Copy out each of the lines below word for word, and leave the pictures out of your answer.

+--

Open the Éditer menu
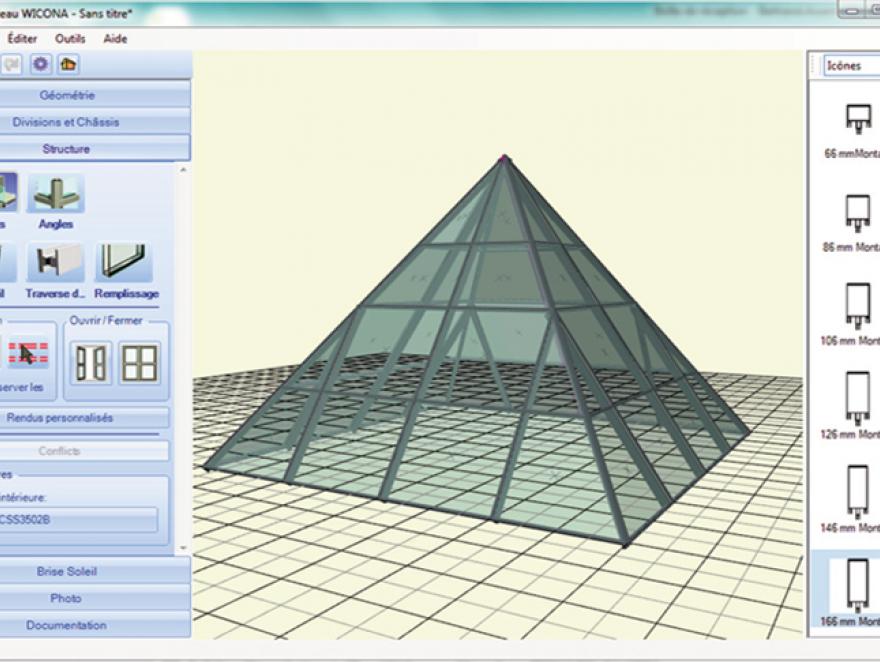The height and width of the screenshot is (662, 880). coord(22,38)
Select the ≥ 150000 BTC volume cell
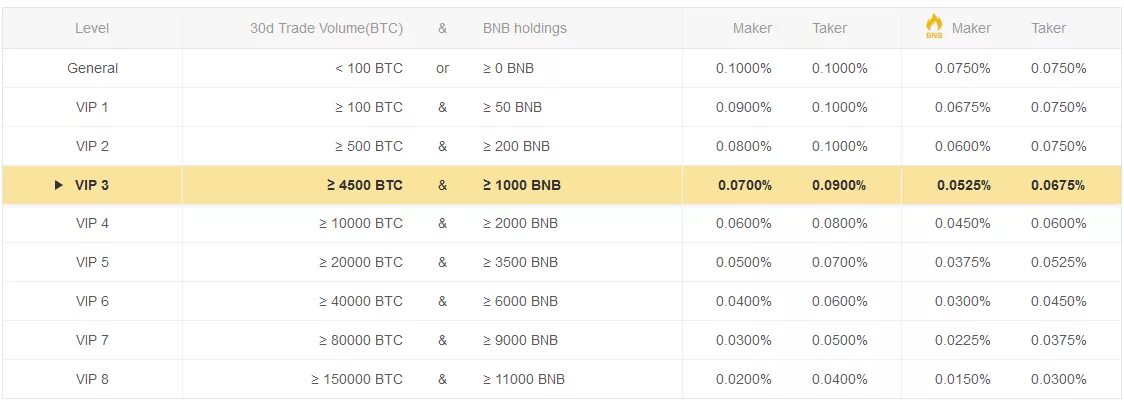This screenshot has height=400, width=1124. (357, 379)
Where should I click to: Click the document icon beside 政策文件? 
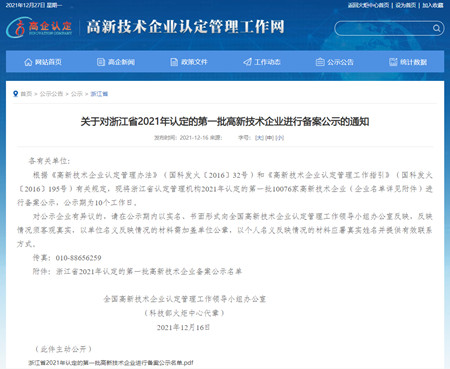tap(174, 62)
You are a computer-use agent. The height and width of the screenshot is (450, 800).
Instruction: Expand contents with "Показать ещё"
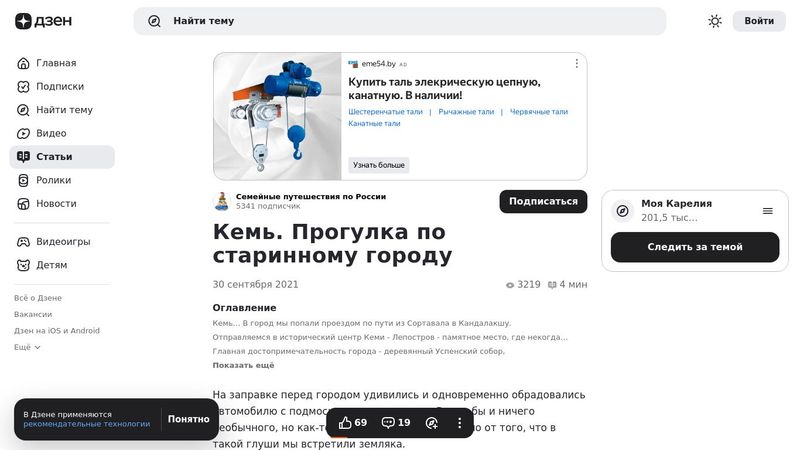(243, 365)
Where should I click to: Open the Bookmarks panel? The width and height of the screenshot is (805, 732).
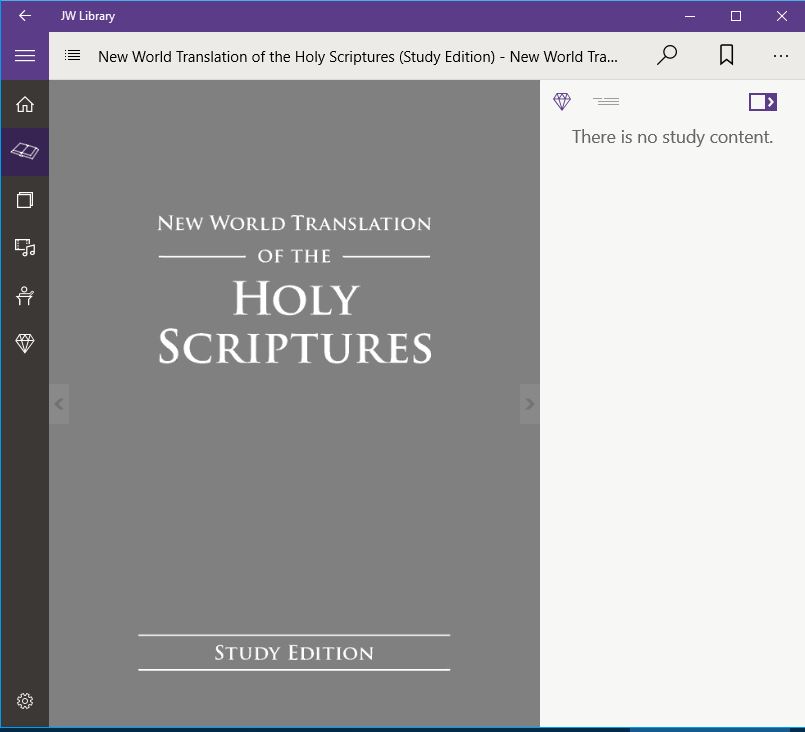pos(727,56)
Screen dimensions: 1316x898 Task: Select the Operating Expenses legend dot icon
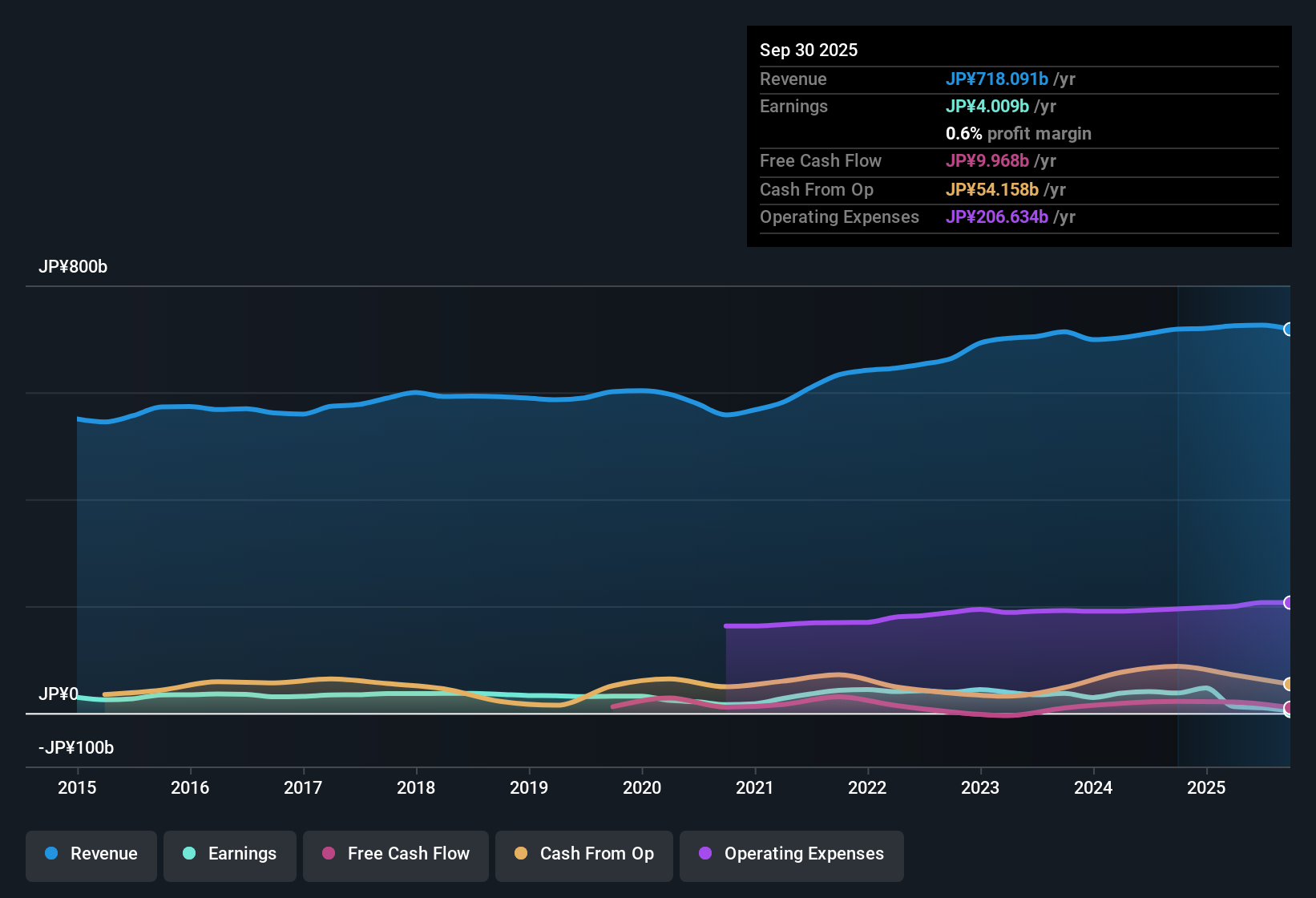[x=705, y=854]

+--

- [The completed task]:
Open the Éditer menu
The height and width of the screenshot is (662, 880). coord(22,38)
Select the ≥ 150000 BTC volume cell
This screenshot has height=400, width=1124. (357, 379)
Where should I click to: Click the document icon beside 政策文件? 
tap(174, 62)
You are a computer-use agent. The height and width of the screenshot is (450, 800).
Instruction: Expand contents with "Показать ещё"
(243, 365)
Where should I click to: Open the Bookmarks panel? The width and height of the screenshot is (805, 732).
pos(727,56)
Screen dimensions: 1316x898 Task: Select the Operating Expenses legend dot icon
[x=705, y=854]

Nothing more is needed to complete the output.